The decoy ensembles obtained through the two algorithms are compared directly in terms of structural diversity. The comparison shows that the MEA ensemble is more structurally diverse. By retaining more diversity, the MEA passes along more information to a de novo structure prediction protocol and increases the likelihood of retaining the native basin for the ensuing refinements.

Analysis of MEA also shows that the additional minimization step along with domain-specific techniques from the computational structural biology community result in evolutionary search strategies that are comparable to other state-of-the-art decoy sampling methods in the context of de novo structure prediction. High sampling capability, as attested by the structural diversity in the decoy ensemble in the MEA, is an important characteristic that makes MEA-based algorithms appealing for de novo structure prediction. Future work will investigate enhancements over the MEA proposed here to encourage greater diversity, both from an energetic and geometric point of view.
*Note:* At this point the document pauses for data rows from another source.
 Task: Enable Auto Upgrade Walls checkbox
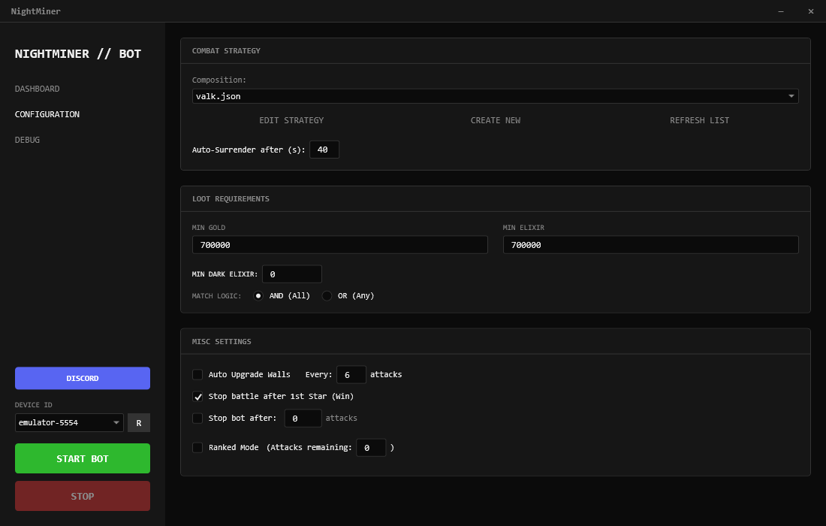[197, 374]
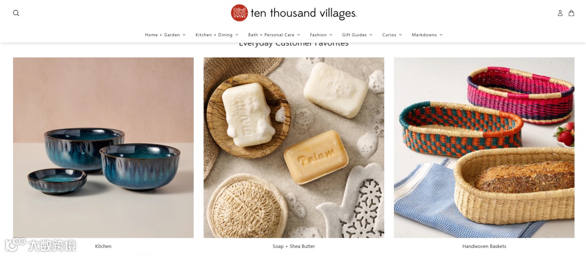The height and width of the screenshot is (256, 586).
Task: Click the blue ceramic bowls image
Action: point(103,148)
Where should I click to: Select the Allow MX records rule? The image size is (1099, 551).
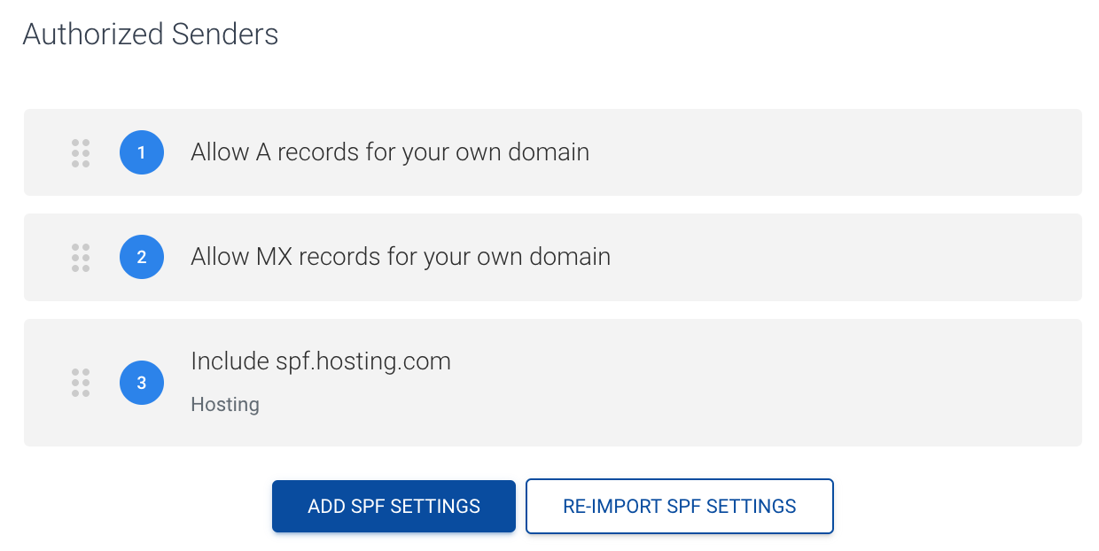[x=401, y=257]
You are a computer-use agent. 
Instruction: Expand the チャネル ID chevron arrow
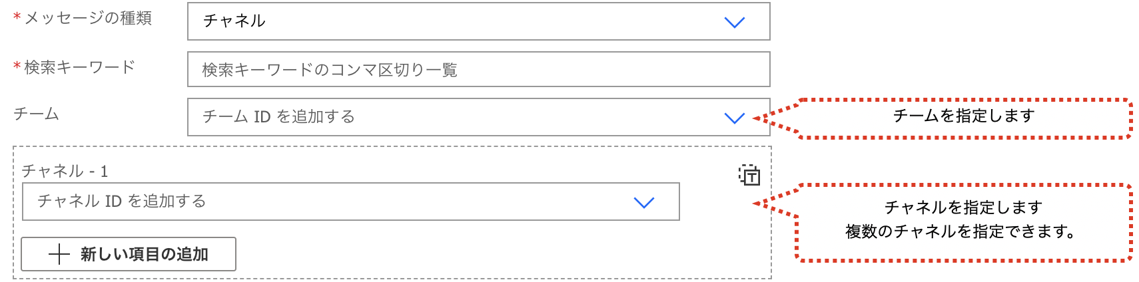(x=644, y=202)
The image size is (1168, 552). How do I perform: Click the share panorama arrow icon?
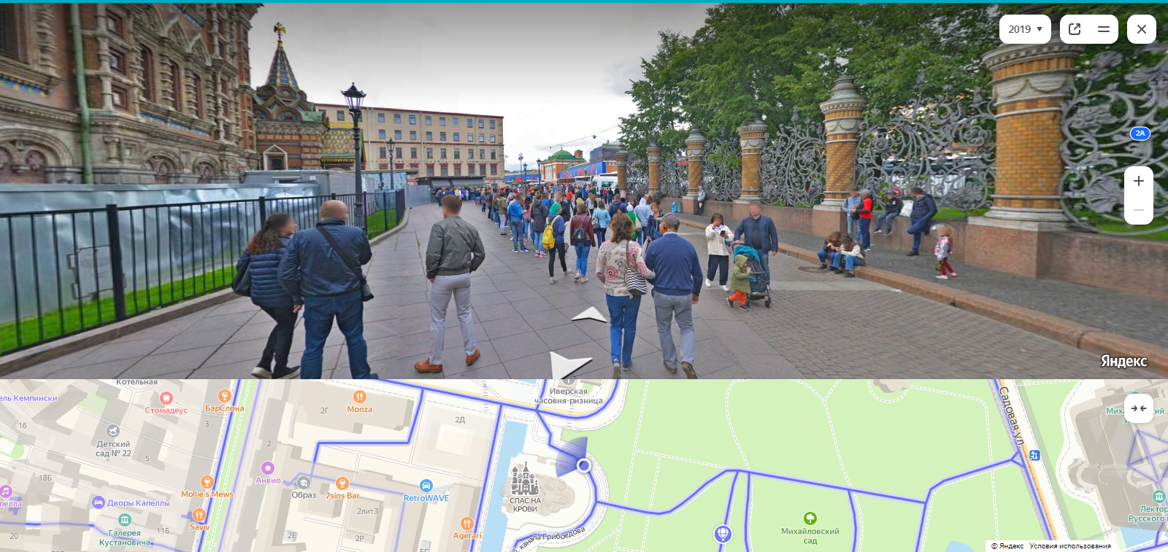(x=1075, y=29)
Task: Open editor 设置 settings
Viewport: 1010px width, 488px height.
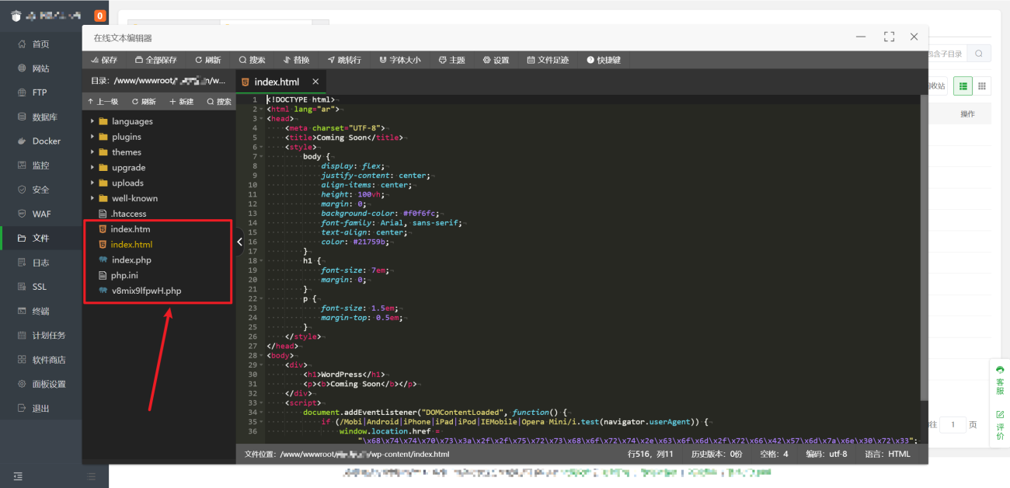Action: click(496, 60)
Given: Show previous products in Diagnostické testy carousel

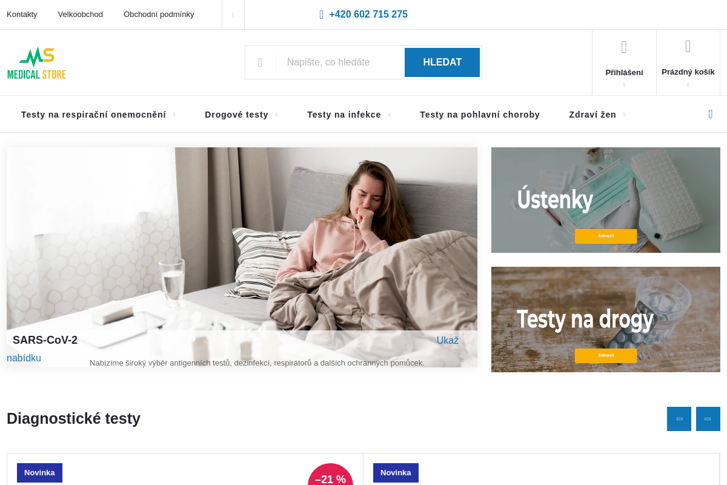Looking at the screenshot, I should 679,419.
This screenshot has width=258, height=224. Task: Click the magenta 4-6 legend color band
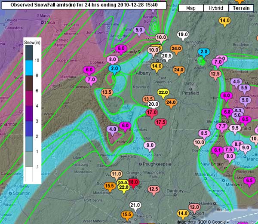coord(29,98)
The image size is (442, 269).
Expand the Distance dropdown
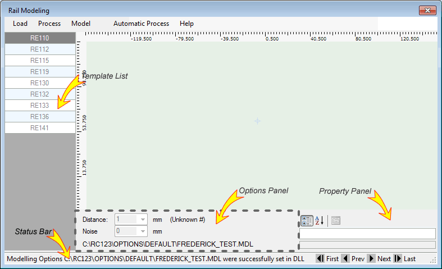point(143,220)
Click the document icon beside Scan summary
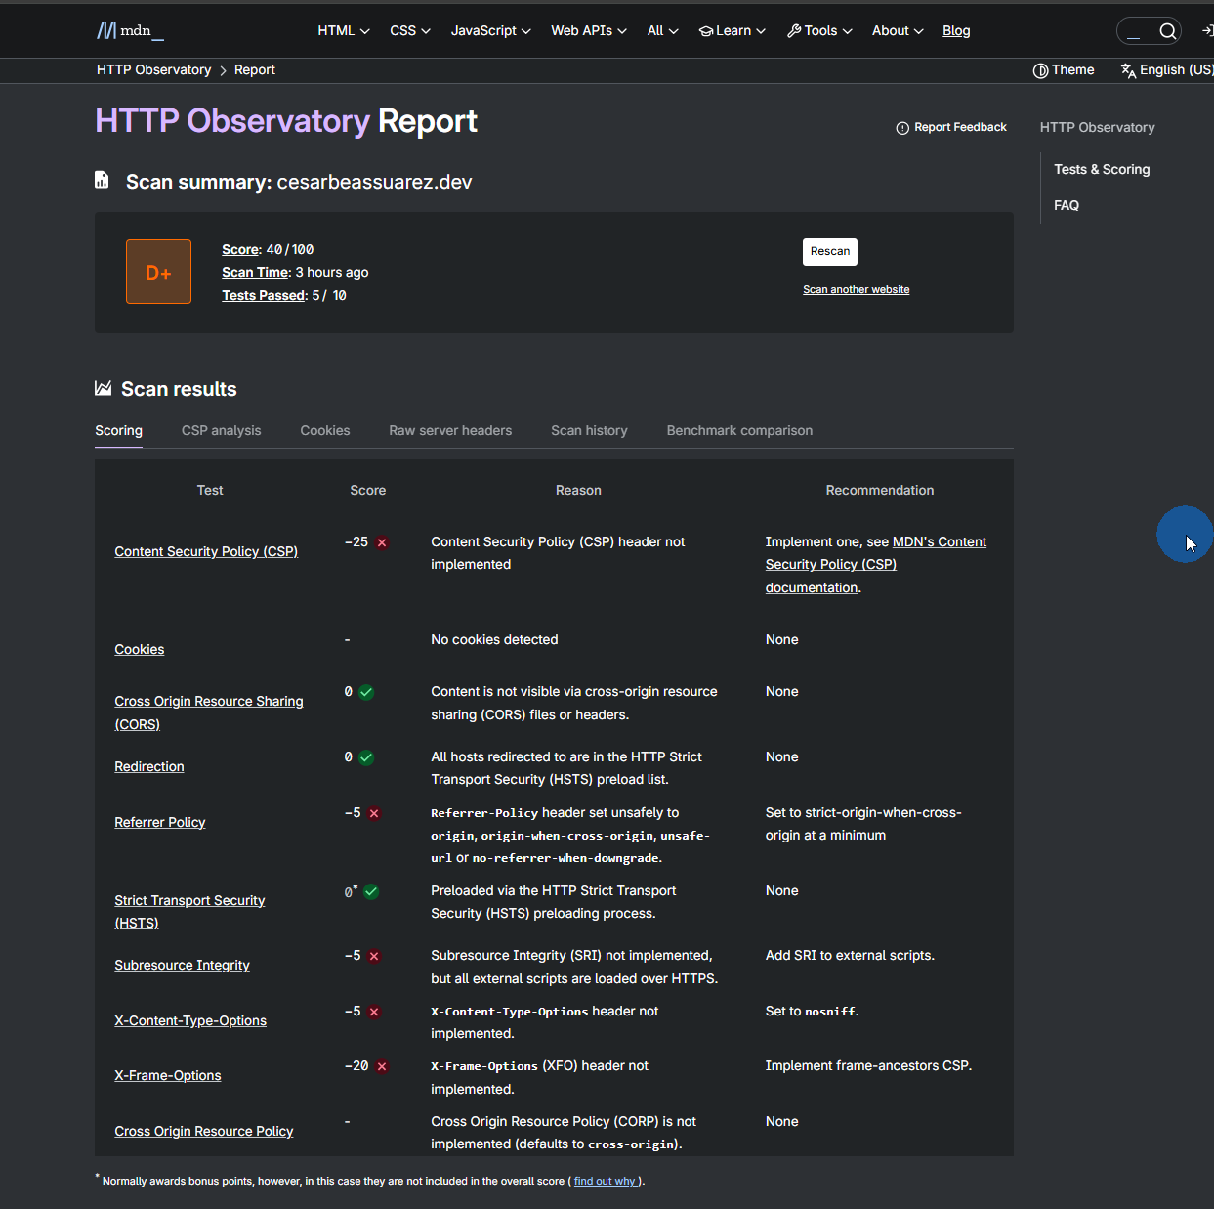Image resolution: width=1214 pixels, height=1209 pixels. pyautogui.click(x=103, y=180)
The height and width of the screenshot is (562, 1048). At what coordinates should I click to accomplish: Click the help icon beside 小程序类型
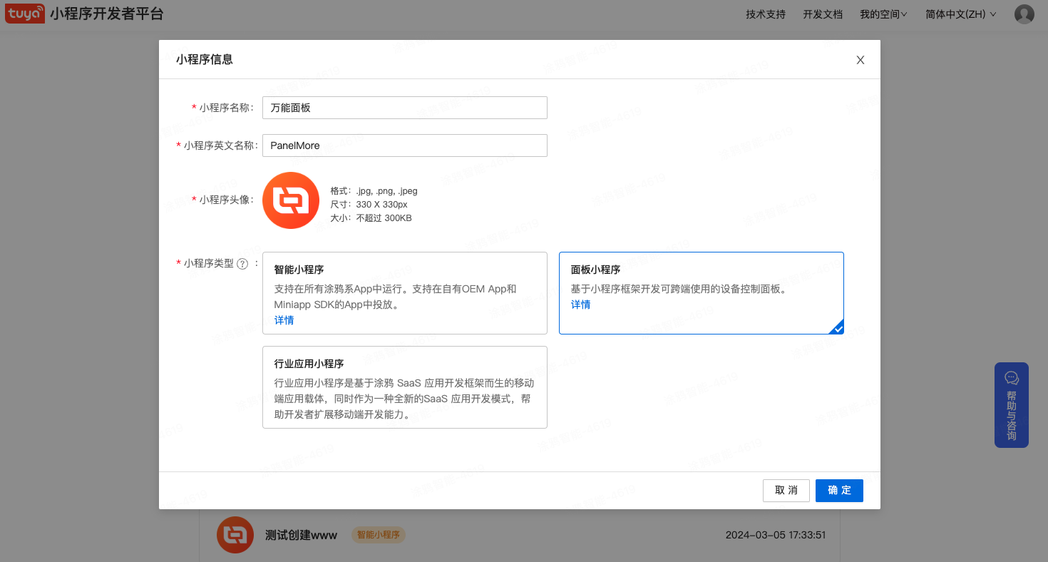click(x=242, y=264)
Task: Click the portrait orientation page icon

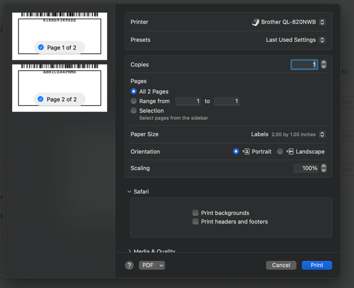Action: click(246, 152)
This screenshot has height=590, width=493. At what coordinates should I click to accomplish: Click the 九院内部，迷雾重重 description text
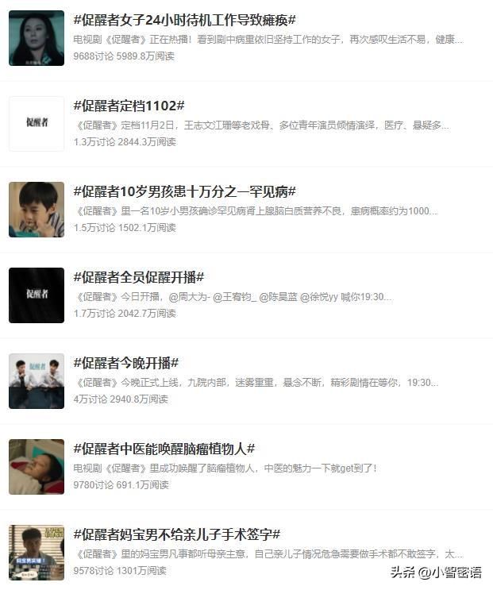(256, 383)
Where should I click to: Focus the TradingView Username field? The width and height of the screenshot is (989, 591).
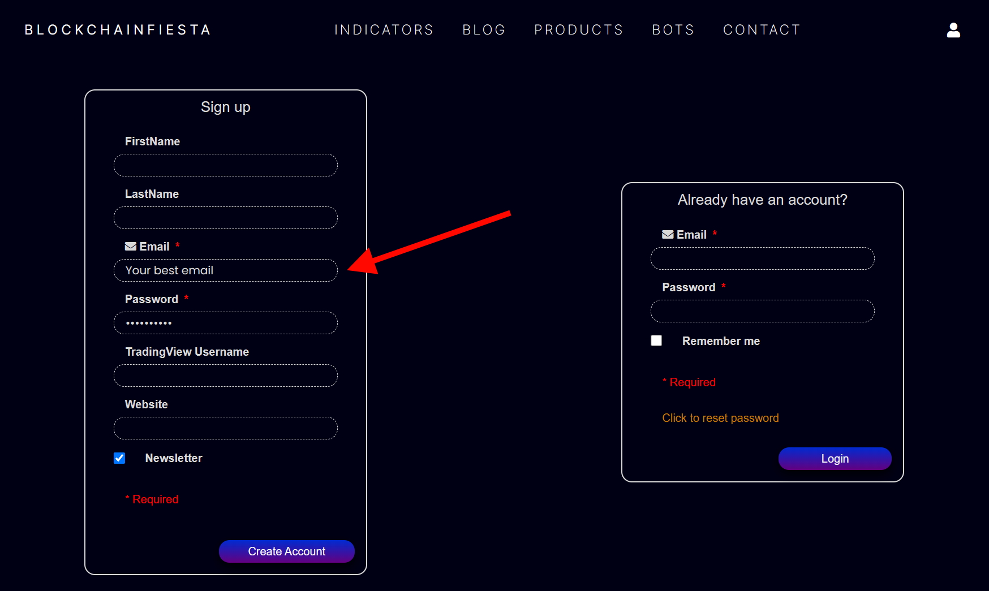pyautogui.click(x=226, y=376)
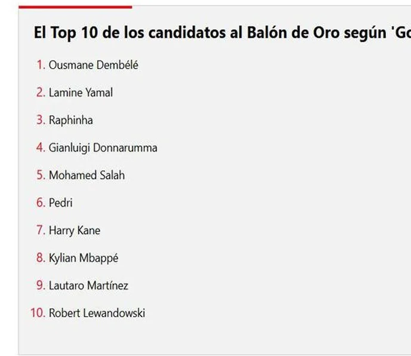This screenshot has width=411, height=356.
Task: Click the red number 10 marker
Action: [x=38, y=313]
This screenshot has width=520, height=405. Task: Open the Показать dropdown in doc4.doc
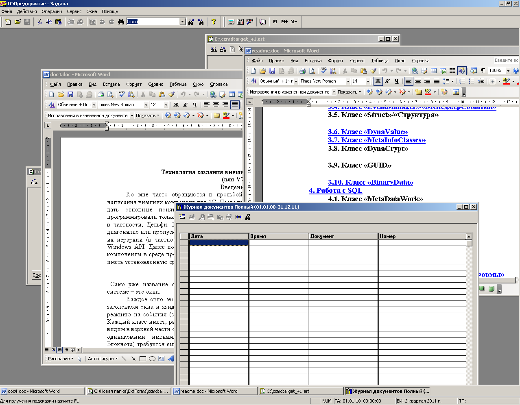point(147,115)
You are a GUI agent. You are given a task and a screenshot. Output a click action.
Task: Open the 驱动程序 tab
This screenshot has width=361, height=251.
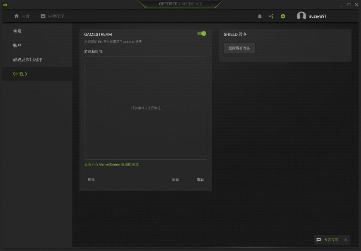pyautogui.click(x=51, y=16)
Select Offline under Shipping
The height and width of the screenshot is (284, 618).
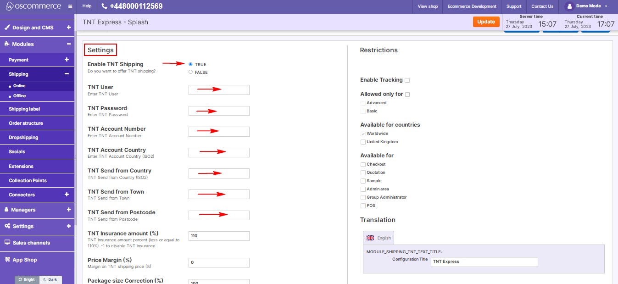coord(19,96)
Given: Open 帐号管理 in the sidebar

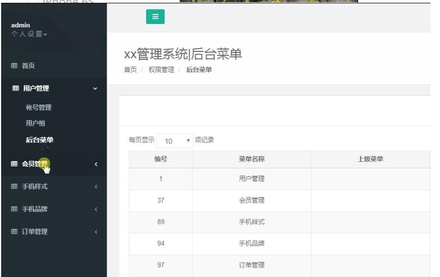Looking at the screenshot, I should tap(38, 108).
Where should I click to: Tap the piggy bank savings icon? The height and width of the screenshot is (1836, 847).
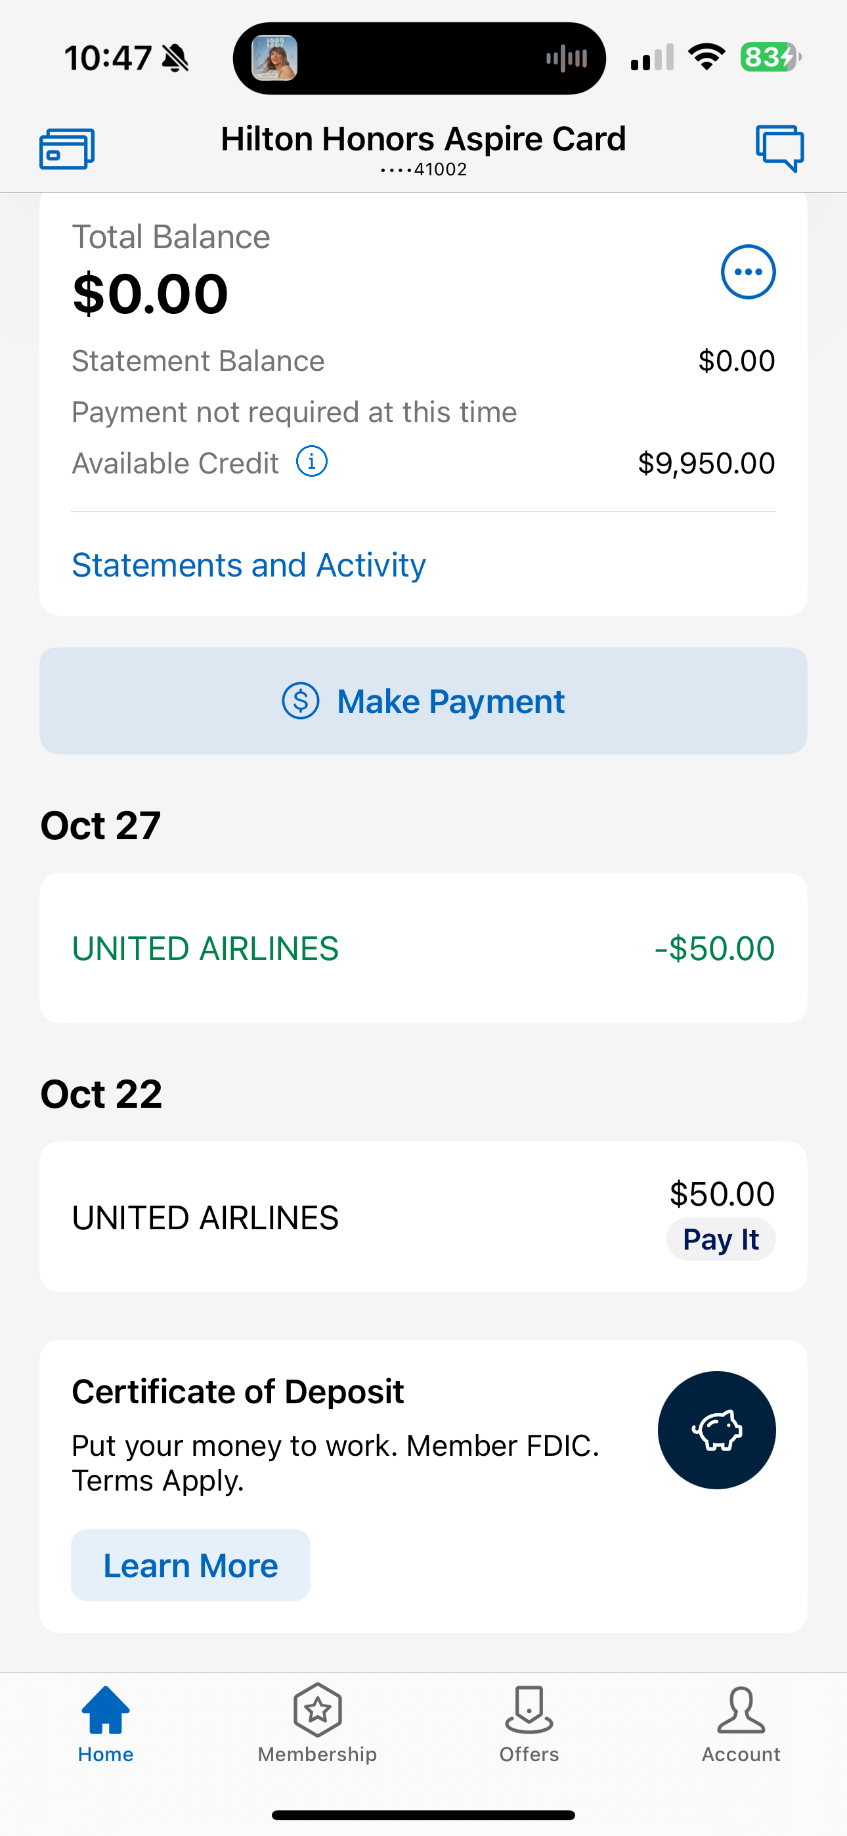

It is important to note that the consideration of two state-of-the-art energy functions illustrates the robustness and validity of the results and the conclusions in this work with respect to the comparison between MEA and EA and the comparison of these two algorithms to other ones used for decoy sampling. In particular, the elucidation of many non-native minima, particularly by MEA, shows two things. First, MEA is an algorithm with high sampling capability, a hallmark of which is exposure of non-native minima in coarse-grained energy functions [39, 40, 63]. Secondly, both AMW and Rosetta contain such artifacts. Comparative analysis between the results obtained under each of these energy functions shows that both are similarly inaccurate. Both functions guide MEA towards similar proximities to the known native structure. In agreement with other MMC-based studies, AMW seems to capture all-α native topologies better than other ones, whereas Rosetta seems to provide some improvement over AMW when β sheets are present.

Due to its enhanced sampling, MEA can be employed to further address current deficiencies in de novo structure prediction. For instance, the diverse decoys can be used for further development and fine tuning of coarse-grained energy functions to improve recognition and discrimination of non-native topologies. More-over, exploration capability can be increased by equipping the MEA with crossover operators, as in [67], or by replacing the energy guidance with multi-objective optimization as in [68, 69].